Tuesday, October 20, 2009

The Road More Traveled

Truth be told, most people in our day and age take the road more traveled—even those millions who have read the M. Scott Peck bestseller named after the Robert Frost poem. It’s a pleasant enough poem. It implies that the less obvious ways of doing things and seeing the world, the unconventional ways, yield unexpected rewards. But it has nothing to do with the vicissitudes our modern Interstate highway system.

For instance, a traveler recently endeavored to go from Burlington, Vermont to Great Barrington, Massachusetts. The road less traveled was Route 7, which passed through many interesting towns the traveler might not have had a chance to see had he chosen a shorter route involving an Interstate highway. Unfortunately, the road less traveled added an extra hour and a half to the trip. Yes, it enabled the traveler to see Middlebury and Bennington, but it was totally dark by the time he arrived in Great Barrington. If he had taken the road more traveled, he would have missed Bennington and Middlebury, but seen Great Barrington.
Even though Shirley Jackson and her husband, the critic Stanley Edgar Hyman, lived out their troubled lives in Bennington, Great Barrington is more of a crossroads, situated as it is in the Berkshires, in close proximity to both Tanglewood and Lenox, where Edith Wharton’s home, The Mount, is still preserved.  Middlebury sports a typical New England college campus, with wholesome stone buildings and a strong whiff of winter sport.
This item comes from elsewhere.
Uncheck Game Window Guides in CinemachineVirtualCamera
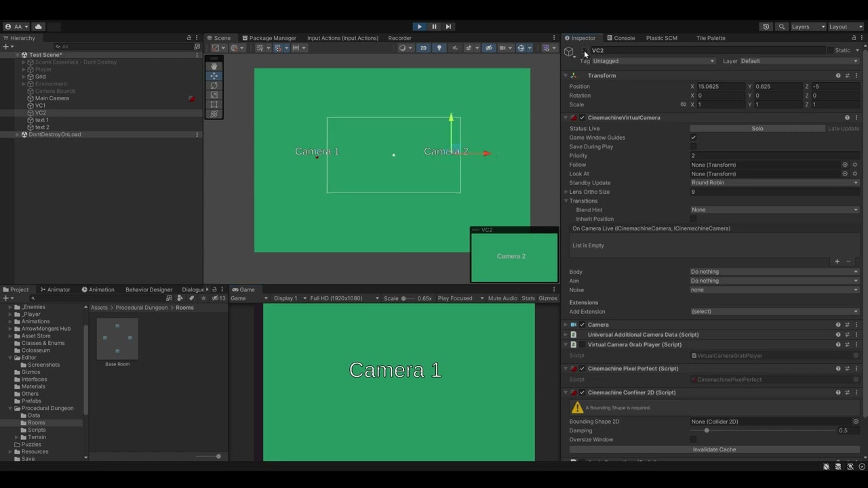 coord(693,138)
It’s also the home of a famed A&W Root Beer stand, where waitresses still roller skate up to your car to take your order. But let’s face it, if you you’ve seen one you’ve seen them all.
What would Rogers E. M. Whitaker, the famed New Yorker writer, who wrote his famous train column under the pseudonym E.M. Frimbo, have said about the road less traveled?  No idea. Just a thought.
Times have changed. The fact is that the road more traveled is usually the shortest distance between two points, and often leads to greater spiritual insights. For instance, had the traveler reached Great Barrington on the earlier side, he might have had time to attend a seven o’clock meditation at the Congregational Church, or to browse the famous Book Barn, one of the greatest used bookstores in New England, located on an otherwise deserted back road deep in the woods near the town.
On the other hand, if the traveler is tuned in to NPR, it hardly matters whether he takes the road less traveled or the road more traveled. It might make sense to take the road less traveled if it’s Saturday night at six and Garrison Keillor’s A Prairie Home Companion is on the radio. On the other hand, if it’s a Sunday afternoon, an ambitious driver on the road more traveled might squeeze in Ira Glass’s This American Life, followed by All Things Considered, and still arrive in time to unpack before dinner. In the twenty-first century, the decision to take the road less traveled isn’t about nonconformity. It’s about scheduling. There is a reason why the road more traveled is more traveled. Like modern love for David Bowie, it gets you to the church on time.


  1. Allan Bloom said that the liberally-educated person is one who is able to resist the easy and preferred answers, not because he is obstinate but because he knows others worthy of consideration. What might he say about this? I don't know either.